April 25, 2024
The CBS Post

THE VOICE OF CBS

A Discourse on Economic Expectations

The manufacturing industry has been seeing a slump for quite some time now, but that’s not news anymore. I have simply lost count of the number of articles and explainers I’ve read on how important this industry is for an economy to thrive. The potential of the manufacturing sector is enormous and rightfully so. It generates employment and keeps the engines alive. Even the service sector is somewhere reliant on how good the secondary sector is doing, being independent only to a certain point. But the reader already knows this, and the purpose of this discourse is not to list down the benefits of the said industry. 

Let me get to my point by trying to boil it all down. The pandemic saw a shift in people’s attitude in how we all bought only the “essentials”, at least for a considerable while. I’ll call it a short-term “boo” to consumerism, and as a result of which we saw a further recession to the already sulking manufacturing sector. There was hullabaloo everywhere! How economies are crumbling down, how this and the next zillion financial quarters will show sluggish (or no) growth, how employment is taking a huge hit…

Employment. Why do we need to generate more of it, again? Because unemployment exists, of course. Why does it exist? Because people willing to do a job exceeds the people needed for it, and because there is a general failure to put resources into optimal use. Why do we need optimal usage? Because they are limited. So? So, the increasing population needs to be taken care of, using these very resources.

Right, we’ve managed to reach the word “population”. I believe that’s where it all began. With an attempt to accommodate the burgeoning sapiens day-by-day and year-after-year and decade-by-decade and century-by-century, we have extracted whatever/however we could from everything filling our utilitarian needs. This is where I sometimes see the fallacies of winning over our biological instincts.

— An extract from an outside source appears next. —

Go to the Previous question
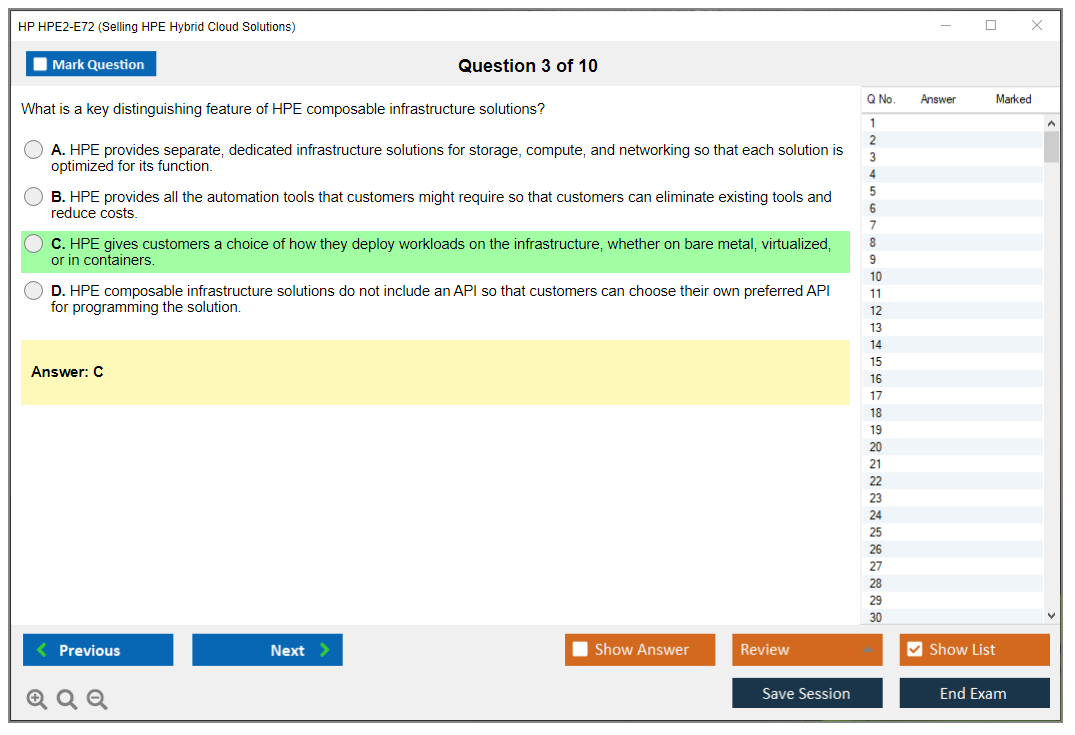click(x=98, y=650)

We have made such a drastic departure from them that, despite all achievements our kind has witnessed, we have failed to see the bigger picture. That telescopic vision of ours, which can go deep but not wide, has led us to be abysmally paralysed at determining the equilibrium with which this Earth needs to sustain itself.

There is absolutely nothing moral about being indifferent to the misbalance we’ve spread around. No organism is “moral” or “kind”, at least in the most rudimentary sense. But most succumb to the “genes” and “instincts” that drive them, and that forces them to remain collaborative with the ecosystem. It is unbelievable how a desert and sea in two corners of the world aid in each other’s sustenance. Meanwhile, we have lost that sight and are indiscriminately bringing about the destruction of everything and everyone around us. I have come to believe its causal factor as the ever-increasing population which has led to a heightened need and want of economic standards. What our perception of a ‘good GDP’ is today, has a marked difference from what was, say, before the 90s. I would instate, my attempt here is not to criticize an appreciable GDP figure, but rather to put forth an epistemological viewpoint. 

While I hold a strong recommendation to re-imagine the way Capitalism functions and get a grip over those elements who are able to take advantage of the supposedly free-of-cost environment in the pretext of free markets, my proposition is much rather this: curb the population. The reader has heard this a lot of times, but perhaps create a mechanism on an individual level for this? As it is, it is nothing less than a sin to give birth to your progeny in a crumbling world such as ours. What will you have added, apart from another resource-consuming parasite who will only get to see a result of our mess and aid in nothing but create a further mess? What use is the progression of your gene if it is only to go down a girth of hopeless recovery? 

What’s the real solution then? Perhaps, we can work towards building resourceful humans out of those who are already here but somehow abandoned by their parents. How about working towards ourselves on being an aware Earthizen first? The macro-level climate crisis we see today can find its resolution in a micro-level union with nature again. A seemingly far-fetched proposition from my side is to also gauge economic performance not just in its solitude, but how it fits with the entire ecosystem surrounding us. Let us see ourselves as a part of the wonderful life that this planet sustains, rather than as ones standing over it.